Lu explicó que reaccionaba gritando cada vez que percibía luz. El gesto era una forma de llamar la atención desde el interior del túnel y de hacer saber a los rescatistas que seguía allí.

«En cuanto veía la luz, gritaba», contó el superviviente. La frase refleja la tensión de aquellos momentos: cualquier indicio de actividad en el exterior podía significar que la ayuda estaba cerca, pero también podía desaparecer en cuestión de segundos.

El rescate no terminó para él en el instante en que los equipos llegaron a su posición. Después de tantos días aislado, la presencia de otras personas resultaba difícil de asimilar. Ver a los rescatadores frente a él no bastó para borrar inmediatamente la sensación de estar solo y atrapado.

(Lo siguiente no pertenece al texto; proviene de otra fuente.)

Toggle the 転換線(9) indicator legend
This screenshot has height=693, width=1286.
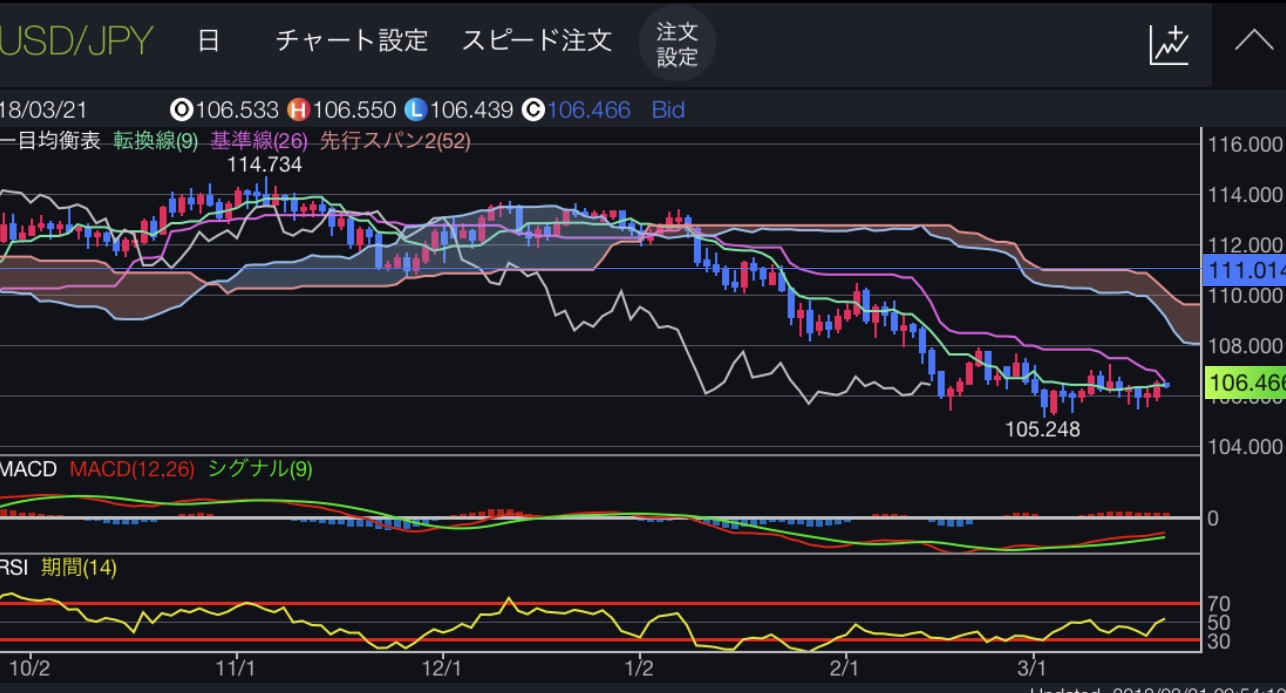[x=155, y=141]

«Cuando vinieron a rescatarme, incluso cuando los tenía justo delante, no me lo podía creer», recordó. La declaración muestra hasta qué punto la supervivencia en condiciones extremas puede alterar la percepción del tiempo y de la realidad.

La vulnerabilidad de las obras hidroeléctricas ante las riadas

Las centrales hidroeléctricas y sus túneles de acceso concentran trabajos en entornos complejos, a menudo próximos a ríos, barrancos y zonas montañosas. Esa ubicación permite aprovechar los recursos hídricos, pero también puede aumentar la exposición a crecidas repentinas, desprendimientos y movimientos de tierra.

Cuando una riada alcanza una infraestructura de este tipo, las consecuencias pueden multiplicarse. El agua puede bloquear accesos, arrastrar maquinaria, cortar las comunicaciones y modificar por completo las condiciones del terreno. En un túnel, además, la falta de visibilidad dificulta la evaluación de los daños y ralentiza cualquier intervención.

La historia de Lu Haitao pone el foco en los riesgos a los que se enfrentan los trabajadores de grandes proyectos de construcción y energía. También evidencia la complejidad de las operaciones de emergencia en espacios confinados, donde cada metro ganado por los equipos de rescate puede requerir tiempo, planificación y máxima precaución.

Un rescate marcado por la esperanza

La localización del trabajador puso fin a una espera que durante 11 días estuvo dominada por la incertidumbre. Su supervivencia, en un escenario devastado por las inundaciones, se convirtió en el desenlace más esperado de una operación marcada por las dificultades.

Para Lu, el momento decisivo no fue solo la llegada de los rescatadores, sino la confirmación de que el túnel dejaba de ser su prisión. La luz que buscaba y a la que respondía con gritos se transformó finalmente en la señal de que podía regresar al exterior.

Su testimonio deja una imagen difícil de olvidar: un hombre que, tras casi dos semanas atrapado bajo tierra, necesitó ver a sus salvadores delante de él para aceptar que la ayuda había llegado. La incredulidad fue el último obstáculo antes de recuperar la libertad.